## [Extracted entries]
——

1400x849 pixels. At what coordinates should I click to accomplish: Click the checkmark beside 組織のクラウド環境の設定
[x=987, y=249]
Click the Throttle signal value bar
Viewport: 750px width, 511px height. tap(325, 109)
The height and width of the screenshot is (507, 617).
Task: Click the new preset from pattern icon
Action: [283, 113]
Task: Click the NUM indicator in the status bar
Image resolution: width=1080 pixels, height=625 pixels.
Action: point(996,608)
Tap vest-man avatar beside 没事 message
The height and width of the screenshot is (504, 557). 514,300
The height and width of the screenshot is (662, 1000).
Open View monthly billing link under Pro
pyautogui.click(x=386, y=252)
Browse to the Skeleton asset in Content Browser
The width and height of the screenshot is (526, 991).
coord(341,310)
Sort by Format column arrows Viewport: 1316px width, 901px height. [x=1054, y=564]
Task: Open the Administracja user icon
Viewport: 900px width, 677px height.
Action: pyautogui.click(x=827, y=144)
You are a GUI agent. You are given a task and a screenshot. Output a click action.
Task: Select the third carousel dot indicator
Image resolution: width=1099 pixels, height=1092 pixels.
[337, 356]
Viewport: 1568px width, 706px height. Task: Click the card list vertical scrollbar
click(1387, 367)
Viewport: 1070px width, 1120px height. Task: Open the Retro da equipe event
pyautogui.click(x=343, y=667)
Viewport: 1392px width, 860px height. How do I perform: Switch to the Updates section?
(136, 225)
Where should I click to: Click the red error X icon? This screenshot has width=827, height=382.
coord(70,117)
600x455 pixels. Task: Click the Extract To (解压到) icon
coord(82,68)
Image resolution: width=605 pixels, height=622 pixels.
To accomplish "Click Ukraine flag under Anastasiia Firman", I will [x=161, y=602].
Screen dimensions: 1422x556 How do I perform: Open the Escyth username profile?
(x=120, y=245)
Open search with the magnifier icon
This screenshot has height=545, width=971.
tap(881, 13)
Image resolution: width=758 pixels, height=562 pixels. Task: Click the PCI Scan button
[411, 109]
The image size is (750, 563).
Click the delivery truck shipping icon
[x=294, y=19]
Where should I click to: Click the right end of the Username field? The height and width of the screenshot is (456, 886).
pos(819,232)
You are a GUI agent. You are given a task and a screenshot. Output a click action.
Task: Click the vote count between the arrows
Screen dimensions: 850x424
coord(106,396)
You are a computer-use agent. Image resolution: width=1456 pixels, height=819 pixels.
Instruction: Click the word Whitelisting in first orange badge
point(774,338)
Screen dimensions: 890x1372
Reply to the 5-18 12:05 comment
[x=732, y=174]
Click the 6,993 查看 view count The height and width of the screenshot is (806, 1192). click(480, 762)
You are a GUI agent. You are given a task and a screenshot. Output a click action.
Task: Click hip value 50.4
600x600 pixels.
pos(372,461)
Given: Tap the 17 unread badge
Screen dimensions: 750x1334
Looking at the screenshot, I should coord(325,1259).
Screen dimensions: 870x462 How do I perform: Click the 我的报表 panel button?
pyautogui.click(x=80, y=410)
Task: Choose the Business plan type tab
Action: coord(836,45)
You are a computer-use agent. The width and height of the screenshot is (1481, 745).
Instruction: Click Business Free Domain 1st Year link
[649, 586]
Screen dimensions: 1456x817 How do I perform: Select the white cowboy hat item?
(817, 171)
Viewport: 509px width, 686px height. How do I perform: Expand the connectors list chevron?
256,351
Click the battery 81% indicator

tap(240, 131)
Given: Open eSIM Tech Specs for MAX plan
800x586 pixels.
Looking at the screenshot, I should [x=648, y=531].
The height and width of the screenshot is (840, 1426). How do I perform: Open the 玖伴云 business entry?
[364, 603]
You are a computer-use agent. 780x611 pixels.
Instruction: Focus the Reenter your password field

——

## [Exercise description]
Print out the listing in full, exactly as it appears.

## [Exercise output]
1400x849 pixels. At what coordinates should I click to accomplish: Click the checkmark beside 組織のクラウド環境の設定
[x=987, y=249]
Click the Throttle signal value bar
Viewport: 750px width, 511px height. tap(325, 109)
The height and width of the screenshot is (507, 617).
Task: Click the new preset from pattern icon
Action: [283, 113]
Task: Click the NUM indicator in the status bar
Image resolution: width=1080 pixels, height=625 pixels.
Action: point(996,608)
Tap vest-man avatar beside 没事 message
The height and width of the screenshot is (504, 557). 514,300
The height and width of the screenshot is (662, 1000).
Open View monthly billing link under Pro
pyautogui.click(x=386, y=252)
Browse to the Skeleton asset in Content Browser
The width and height of the screenshot is (526, 991).
coord(341,310)
Sort by Format column arrows Viewport: 1316px width, 901px height. [x=1054, y=564]
Task: Open the Administracja user icon
Viewport: 900px width, 677px height.
Action: pyautogui.click(x=827, y=144)
You are a GUI agent. You are given a task and a screenshot. Output a click action.
Task: Select the third carousel dot indicator
Image resolution: width=1099 pixels, height=1092 pixels.
[337, 356]
Viewport: 1568px width, 706px height. Task: Click the card list vertical scrollbar
click(1387, 367)
Viewport: 1070px width, 1120px height. Task: Open the Retro da equipe event
pyautogui.click(x=343, y=667)
Viewport: 1392px width, 860px height. How do I perform: Switch to the Updates section?
(136, 225)
Where should I click to: Click the red error X icon? This screenshot has width=827, height=382.
coord(70,117)
600x455 pixels. Task: Click the Extract To (解压到) icon
coord(82,68)
Image resolution: width=605 pixels, height=622 pixels.
To accomplish "Click Ukraine flag under Anastasiia Firman", I will [x=161, y=602].
Screen dimensions: 1422x556 How do I perform: Open the Escyth username profile?
(x=120, y=245)
Open search with the magnifier icon
This screenshot has height=545, width=971.
tap(881, 13)
Image resolution: width=758 pixels, height=562 pixels. Task: Click the PCI Scan button
[411, 109]
The image size is (750, 563).
Click the delivery truck shipping icon
[x=294, y=19]
Where should I click to: Click the right end of the Username field? The height and width of the screenshot is (456, 886).
pos(819,232)
You are a GUI agent. You are given a task and a screenshot. Output a click action.
Task: Click the vote count between the arrows
Screen dimensions: 850x424
coord(106,396)
You are a computer-use agent. Image resolution: width=1456 pixels, height=819 pixels.
Instruction: Click the word Whitelisting in first orange badge
point(774,338)
Screen dimensions: 890x1372
Reply to the 5-18 12:05 comment
[x=732, y=174]
Click the 6,993 查看 view count The height and width of the screenshot is (806, 1192). click(480, 762)
You are a GUI agent. You are given a task and a screenshot. Output a click action.
Task: Click hip value 50.4
600x600 pixels.
pos(372,461)
Given: Tap the 17 unread badge
Screen dimensions: 750x1334
Looking at the screenshot, I should coord(325,1259).
Screen dimensions: 870x462 How do I perform: Click the 我的报表 panel button?
pyautogui.click(x=80, y=410)
Task: Choose the Business plan type tab
Action: coord(836,45)
You are a computer-use agent. The width and height of the screenshot is (1481, 745).
Instruction: Click Business Free Domain 1st Year link
[649, 586]
Screen dimensions: 1456x817 How do I perform: Select the white cowboy hat item?
(817, 171)
Viewport: 509px width, 686px height. How do I perform: Expand the connectors list chevron?
256,351
Click the battery 81% indicator

tap(240, 131)
Given: Open eSIM Tech Specs for MAX plan
800x586 pixels.
Looking at the screenshot, I should [x=648, y=531].
The height and width of the screenshot is (840, 1426). How do I perform: Open the 玖伴云 business entry?
[364, 603]
You are a computer-use agent. 780x611 pixels.
Instruction: Focus the Reenter your password field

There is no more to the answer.